_Exercise data_:
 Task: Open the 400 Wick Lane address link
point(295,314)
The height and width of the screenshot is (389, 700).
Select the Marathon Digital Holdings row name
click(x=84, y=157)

_Required work_: Copy the entries word for word.

_Response to this task_:
 Task: Open the 400 Wick Lane address link
point(295,314)
The height and width of the screenshot is (389, 700).
Select the Marathon Digital Holdings row name
click(x=84, y=157)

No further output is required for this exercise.